++++ Entries supplied

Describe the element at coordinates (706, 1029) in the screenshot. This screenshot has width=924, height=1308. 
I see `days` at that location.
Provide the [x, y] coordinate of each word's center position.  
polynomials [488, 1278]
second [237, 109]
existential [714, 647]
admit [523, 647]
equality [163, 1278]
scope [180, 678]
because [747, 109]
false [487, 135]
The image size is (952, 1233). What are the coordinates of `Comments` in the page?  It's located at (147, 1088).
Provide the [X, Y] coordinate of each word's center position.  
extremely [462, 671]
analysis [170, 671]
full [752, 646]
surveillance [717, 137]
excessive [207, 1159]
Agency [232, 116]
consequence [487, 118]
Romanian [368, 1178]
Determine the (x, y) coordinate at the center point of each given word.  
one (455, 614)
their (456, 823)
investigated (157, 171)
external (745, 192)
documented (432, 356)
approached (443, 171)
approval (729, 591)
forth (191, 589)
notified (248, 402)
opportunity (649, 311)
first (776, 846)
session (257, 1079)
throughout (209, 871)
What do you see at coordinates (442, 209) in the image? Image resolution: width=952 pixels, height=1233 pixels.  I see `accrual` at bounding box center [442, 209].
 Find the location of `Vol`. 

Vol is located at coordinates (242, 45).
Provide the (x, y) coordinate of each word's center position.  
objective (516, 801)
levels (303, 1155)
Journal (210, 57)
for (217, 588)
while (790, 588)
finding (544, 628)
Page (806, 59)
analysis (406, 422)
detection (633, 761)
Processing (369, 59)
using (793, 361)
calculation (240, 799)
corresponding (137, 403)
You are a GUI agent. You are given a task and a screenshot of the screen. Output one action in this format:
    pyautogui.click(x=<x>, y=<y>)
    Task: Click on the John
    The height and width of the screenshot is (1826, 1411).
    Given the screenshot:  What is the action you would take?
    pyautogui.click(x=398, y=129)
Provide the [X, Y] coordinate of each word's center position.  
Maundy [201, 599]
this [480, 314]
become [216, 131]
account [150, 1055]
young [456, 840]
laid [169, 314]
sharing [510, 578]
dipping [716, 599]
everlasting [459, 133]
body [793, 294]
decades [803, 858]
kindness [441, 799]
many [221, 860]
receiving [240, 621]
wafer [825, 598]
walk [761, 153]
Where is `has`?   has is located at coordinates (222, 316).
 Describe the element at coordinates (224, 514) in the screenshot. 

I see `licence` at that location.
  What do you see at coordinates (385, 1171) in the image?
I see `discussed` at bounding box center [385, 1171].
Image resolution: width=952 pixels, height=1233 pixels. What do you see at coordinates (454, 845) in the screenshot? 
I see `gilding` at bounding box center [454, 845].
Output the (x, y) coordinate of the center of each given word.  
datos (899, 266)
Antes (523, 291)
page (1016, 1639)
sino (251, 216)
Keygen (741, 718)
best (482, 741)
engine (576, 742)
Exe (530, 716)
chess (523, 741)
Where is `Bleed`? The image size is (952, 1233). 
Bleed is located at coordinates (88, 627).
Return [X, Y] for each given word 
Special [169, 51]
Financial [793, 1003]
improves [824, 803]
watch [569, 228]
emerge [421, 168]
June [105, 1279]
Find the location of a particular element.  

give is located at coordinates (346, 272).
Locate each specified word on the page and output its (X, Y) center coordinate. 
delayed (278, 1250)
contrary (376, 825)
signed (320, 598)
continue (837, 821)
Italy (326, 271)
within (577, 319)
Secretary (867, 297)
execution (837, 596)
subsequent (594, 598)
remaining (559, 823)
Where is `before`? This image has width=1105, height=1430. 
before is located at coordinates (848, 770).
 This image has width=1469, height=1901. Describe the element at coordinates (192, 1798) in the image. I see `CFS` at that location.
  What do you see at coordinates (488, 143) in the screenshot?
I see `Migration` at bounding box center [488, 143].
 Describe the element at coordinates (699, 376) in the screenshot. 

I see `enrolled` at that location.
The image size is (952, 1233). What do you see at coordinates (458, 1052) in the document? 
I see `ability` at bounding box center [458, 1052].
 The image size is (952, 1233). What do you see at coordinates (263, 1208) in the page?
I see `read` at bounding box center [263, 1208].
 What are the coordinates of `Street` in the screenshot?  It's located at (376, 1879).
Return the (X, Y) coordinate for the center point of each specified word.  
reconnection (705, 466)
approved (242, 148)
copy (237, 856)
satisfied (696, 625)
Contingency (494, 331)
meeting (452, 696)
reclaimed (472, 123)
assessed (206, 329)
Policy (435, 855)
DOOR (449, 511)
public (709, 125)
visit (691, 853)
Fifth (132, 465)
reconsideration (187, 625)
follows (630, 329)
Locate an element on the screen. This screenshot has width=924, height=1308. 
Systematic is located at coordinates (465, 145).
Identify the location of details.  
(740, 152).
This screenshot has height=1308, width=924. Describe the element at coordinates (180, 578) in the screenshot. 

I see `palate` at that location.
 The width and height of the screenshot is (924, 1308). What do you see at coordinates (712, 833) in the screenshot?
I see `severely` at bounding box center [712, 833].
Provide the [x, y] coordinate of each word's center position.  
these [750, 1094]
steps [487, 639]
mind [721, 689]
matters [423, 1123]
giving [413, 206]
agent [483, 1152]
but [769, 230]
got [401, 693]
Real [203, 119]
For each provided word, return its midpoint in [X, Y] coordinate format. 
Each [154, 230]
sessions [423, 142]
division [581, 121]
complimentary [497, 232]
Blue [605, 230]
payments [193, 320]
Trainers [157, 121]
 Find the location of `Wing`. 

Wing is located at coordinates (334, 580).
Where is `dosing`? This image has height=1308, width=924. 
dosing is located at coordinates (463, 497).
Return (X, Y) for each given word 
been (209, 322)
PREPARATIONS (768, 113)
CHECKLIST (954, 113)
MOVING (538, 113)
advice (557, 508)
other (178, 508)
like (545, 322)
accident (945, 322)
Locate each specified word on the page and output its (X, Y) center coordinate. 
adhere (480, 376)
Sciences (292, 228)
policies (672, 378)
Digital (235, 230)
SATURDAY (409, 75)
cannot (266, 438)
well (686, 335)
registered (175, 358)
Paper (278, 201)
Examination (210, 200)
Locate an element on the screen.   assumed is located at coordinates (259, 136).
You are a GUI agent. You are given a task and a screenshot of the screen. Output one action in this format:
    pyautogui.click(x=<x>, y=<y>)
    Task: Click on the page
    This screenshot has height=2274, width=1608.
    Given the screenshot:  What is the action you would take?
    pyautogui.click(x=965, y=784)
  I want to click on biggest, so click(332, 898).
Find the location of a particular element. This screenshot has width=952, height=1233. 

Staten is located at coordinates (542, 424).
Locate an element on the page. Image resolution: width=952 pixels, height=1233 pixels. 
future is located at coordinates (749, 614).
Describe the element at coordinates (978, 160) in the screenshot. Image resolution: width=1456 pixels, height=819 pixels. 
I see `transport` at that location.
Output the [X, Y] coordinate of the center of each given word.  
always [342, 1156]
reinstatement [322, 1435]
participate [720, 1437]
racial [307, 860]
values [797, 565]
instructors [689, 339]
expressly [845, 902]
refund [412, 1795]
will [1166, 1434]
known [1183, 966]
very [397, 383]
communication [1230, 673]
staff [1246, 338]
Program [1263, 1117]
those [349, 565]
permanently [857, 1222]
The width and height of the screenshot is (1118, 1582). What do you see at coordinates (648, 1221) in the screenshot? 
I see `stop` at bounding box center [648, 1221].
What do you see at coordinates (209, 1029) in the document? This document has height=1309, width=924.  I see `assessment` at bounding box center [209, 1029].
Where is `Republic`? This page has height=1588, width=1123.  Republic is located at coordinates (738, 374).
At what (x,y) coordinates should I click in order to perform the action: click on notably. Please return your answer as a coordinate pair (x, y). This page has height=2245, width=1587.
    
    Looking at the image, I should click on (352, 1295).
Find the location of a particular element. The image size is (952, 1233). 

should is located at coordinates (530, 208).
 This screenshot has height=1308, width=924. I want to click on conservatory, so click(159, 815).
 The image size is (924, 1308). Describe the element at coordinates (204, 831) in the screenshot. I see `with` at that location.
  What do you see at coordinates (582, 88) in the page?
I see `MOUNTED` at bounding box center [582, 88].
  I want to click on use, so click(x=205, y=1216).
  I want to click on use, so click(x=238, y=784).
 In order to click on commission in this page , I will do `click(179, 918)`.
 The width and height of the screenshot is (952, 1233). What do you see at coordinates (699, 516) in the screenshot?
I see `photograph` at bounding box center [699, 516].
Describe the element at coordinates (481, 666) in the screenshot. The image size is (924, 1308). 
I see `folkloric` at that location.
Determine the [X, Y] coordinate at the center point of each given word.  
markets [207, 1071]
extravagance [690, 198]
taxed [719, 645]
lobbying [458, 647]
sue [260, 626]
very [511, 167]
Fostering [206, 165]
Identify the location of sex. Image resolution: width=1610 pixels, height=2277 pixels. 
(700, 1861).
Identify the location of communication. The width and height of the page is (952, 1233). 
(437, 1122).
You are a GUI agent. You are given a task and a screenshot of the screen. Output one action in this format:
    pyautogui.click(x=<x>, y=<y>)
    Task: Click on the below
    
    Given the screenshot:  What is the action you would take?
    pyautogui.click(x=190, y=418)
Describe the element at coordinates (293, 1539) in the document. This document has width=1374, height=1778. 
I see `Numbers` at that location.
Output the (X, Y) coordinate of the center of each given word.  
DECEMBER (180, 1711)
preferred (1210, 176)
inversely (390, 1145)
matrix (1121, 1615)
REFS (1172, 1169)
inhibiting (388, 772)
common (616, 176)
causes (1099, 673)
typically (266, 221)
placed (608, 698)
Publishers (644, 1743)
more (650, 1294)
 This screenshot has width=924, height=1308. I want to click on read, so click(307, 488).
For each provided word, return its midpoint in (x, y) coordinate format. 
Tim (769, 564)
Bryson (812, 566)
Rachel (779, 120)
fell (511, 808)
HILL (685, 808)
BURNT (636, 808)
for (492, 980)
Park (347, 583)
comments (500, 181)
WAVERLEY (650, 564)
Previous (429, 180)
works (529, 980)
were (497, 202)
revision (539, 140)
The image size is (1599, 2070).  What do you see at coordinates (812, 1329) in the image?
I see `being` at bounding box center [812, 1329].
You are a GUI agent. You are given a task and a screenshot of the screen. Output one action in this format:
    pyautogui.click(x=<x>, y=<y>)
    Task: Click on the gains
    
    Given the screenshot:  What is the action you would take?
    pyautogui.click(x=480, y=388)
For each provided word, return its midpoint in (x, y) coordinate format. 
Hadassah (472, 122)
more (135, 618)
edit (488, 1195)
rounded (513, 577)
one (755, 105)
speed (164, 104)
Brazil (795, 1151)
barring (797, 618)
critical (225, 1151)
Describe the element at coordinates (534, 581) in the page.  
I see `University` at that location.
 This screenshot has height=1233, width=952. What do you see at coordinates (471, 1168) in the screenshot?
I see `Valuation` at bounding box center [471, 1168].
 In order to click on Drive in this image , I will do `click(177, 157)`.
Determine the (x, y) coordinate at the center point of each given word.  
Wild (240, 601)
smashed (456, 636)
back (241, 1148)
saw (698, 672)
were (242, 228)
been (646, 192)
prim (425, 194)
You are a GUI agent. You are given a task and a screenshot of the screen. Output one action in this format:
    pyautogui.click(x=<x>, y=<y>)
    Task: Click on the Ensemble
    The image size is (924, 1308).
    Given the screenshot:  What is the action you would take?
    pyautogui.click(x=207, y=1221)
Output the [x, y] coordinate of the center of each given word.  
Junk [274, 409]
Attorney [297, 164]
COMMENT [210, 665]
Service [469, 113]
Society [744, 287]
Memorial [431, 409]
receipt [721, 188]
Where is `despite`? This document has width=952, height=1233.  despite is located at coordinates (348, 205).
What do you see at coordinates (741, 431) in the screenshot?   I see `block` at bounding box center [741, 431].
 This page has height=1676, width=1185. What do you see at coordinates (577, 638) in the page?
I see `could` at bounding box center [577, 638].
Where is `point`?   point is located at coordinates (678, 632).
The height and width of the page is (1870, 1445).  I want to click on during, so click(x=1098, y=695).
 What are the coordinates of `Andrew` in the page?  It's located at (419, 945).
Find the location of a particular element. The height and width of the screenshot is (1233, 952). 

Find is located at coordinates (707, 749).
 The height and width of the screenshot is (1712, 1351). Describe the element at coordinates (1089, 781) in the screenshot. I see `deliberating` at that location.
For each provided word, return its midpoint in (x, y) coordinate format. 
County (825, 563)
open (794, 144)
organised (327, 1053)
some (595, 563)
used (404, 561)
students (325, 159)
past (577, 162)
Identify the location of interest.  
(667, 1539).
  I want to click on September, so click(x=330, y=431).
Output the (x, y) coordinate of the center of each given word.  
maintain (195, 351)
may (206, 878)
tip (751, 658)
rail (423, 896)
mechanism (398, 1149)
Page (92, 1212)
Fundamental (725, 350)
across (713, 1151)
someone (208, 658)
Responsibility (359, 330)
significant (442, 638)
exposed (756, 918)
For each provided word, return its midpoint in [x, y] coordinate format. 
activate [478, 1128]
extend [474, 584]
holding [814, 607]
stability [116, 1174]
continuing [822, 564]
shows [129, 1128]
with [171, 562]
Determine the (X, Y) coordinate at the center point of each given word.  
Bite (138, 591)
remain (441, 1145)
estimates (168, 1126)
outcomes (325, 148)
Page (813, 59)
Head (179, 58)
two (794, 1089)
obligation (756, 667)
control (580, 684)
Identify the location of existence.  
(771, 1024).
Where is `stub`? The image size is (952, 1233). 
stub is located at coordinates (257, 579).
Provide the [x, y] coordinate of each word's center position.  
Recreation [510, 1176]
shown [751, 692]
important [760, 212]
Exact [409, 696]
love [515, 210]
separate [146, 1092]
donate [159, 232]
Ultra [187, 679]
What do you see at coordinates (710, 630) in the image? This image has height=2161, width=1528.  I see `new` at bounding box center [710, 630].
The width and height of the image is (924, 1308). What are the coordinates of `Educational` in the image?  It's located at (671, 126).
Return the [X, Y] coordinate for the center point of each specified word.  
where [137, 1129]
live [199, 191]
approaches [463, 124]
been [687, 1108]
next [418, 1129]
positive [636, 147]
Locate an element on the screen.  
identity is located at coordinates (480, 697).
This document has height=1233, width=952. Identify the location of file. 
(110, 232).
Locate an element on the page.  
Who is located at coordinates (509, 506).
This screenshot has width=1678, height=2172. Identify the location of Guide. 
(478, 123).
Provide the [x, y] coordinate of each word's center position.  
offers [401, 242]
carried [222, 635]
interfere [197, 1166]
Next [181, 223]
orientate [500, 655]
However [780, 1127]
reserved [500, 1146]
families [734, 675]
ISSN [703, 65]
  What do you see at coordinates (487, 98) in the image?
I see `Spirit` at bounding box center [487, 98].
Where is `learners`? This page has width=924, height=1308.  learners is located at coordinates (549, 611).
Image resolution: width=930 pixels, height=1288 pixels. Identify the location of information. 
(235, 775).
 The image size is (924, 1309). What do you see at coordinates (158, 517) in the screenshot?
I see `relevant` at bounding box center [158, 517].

++++++++

Problem to solve → Return the records between the line holding "well (686, 335)" and the line holding "participate [720, 1437]", inclusive, reproduced exactly.

Response below →
well (686, 335)
registered (175, 358)
Paper (278, 201)
Examination (210, 200)
Locate an element on the screen.   assumed is located at coordinates (259, 136).
You are a GUI agent. You are given a task and a screenshot of the screen. Output one action in this format:
    pyautogui.click(x=<x>, y=<y>)
    Task: Click on the page
    This screenshot has height=2274, width=1608.
    Given the screenshot:  What is the action you would take?
    pyautogui.click(x=965, y=784)
  I want to click on biggest, so click(332, 898).
Find the location of a particular element. This screenshot has width=952, height=1233. 

Staten is located at coordinates (542, 424).
Locate an element on the page. Image resolution: width=952 pixels, height=1233 pixels. 
future is located at coordinates (749, 614).
Describe the element at coordinates (978, 160) in the screenshot. Image resolution: width=1456 pixels, height=819 pixels. 
I see `transport` at that location.
Output the [X, Y] coordinate of the center of each given word.  
always [342, 1156]
reinstatement [322, 1435]
participate [720, 1437]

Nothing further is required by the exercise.